American critic (1851–1928)

William Crary Brownell (August 30, 1851 - July 22, 1928) was an American literary and art critic, born in New York City, son of Isaac W Brownell and his wife Lucia E née Brown.

==Biography==
Brownell graduated from Amherst College in 1871, from where he also later received two honorary degrees. From 1871 to 1879 he wrote for the New York World, and he was on the staff of The Nation from 1879 to 1881. From 1888 until 1926 he was a literary advisor at Charles Scribner's Sons. He published French Traits (1889), an essay in comparative criticism; French Art (1892), classic and contemporary painting and sculpture; Newport (1896); Victorian Prose Masters (1901); American Prose Masters (1909).

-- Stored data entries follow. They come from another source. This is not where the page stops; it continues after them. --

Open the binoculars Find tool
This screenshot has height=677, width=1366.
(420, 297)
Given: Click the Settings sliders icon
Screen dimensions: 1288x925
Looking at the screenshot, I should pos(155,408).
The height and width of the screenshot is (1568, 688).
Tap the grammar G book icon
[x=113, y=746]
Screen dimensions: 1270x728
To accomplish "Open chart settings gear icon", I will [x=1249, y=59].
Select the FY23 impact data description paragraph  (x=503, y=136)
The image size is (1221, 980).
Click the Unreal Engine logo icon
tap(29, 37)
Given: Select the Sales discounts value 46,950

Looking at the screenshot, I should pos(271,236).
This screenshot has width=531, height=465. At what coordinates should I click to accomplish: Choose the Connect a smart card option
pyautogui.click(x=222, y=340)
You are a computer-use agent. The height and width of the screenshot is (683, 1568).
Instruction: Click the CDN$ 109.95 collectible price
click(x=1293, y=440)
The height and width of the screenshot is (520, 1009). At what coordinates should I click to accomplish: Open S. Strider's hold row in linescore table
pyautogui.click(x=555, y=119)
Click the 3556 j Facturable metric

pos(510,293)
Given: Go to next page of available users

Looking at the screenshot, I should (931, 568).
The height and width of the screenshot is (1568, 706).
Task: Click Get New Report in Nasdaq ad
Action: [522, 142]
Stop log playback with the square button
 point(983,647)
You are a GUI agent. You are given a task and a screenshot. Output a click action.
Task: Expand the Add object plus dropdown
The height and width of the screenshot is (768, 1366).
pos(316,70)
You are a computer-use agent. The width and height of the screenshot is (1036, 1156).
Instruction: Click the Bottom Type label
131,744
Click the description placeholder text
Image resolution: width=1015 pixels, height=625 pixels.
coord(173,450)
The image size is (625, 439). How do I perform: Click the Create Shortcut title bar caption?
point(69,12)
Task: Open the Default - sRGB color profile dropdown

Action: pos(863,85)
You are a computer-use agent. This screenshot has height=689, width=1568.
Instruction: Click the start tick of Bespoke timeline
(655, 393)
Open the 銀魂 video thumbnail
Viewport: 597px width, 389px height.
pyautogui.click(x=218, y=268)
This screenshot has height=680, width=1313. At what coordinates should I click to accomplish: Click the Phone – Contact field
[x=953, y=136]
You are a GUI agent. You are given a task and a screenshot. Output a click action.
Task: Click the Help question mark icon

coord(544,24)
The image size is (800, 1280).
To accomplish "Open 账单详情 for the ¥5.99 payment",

Brownell married Virginia S. Swinburne in 1878. Ten years after her death in 1911, he married Gertrude Hall (1863-1961) the writer, poet and translator (not to be confused with Anna Gertrude Hall, the children's writer).

In her autobiography, A Backward Glance, Edith Wharton mentions him appreciatively as one of the finest literary men of his age and a significant contributor to the New York literary scene. His studies of the later English prose writers were highly regarded and deservedly praised; he was elected to the American Academy of Arts and Letters.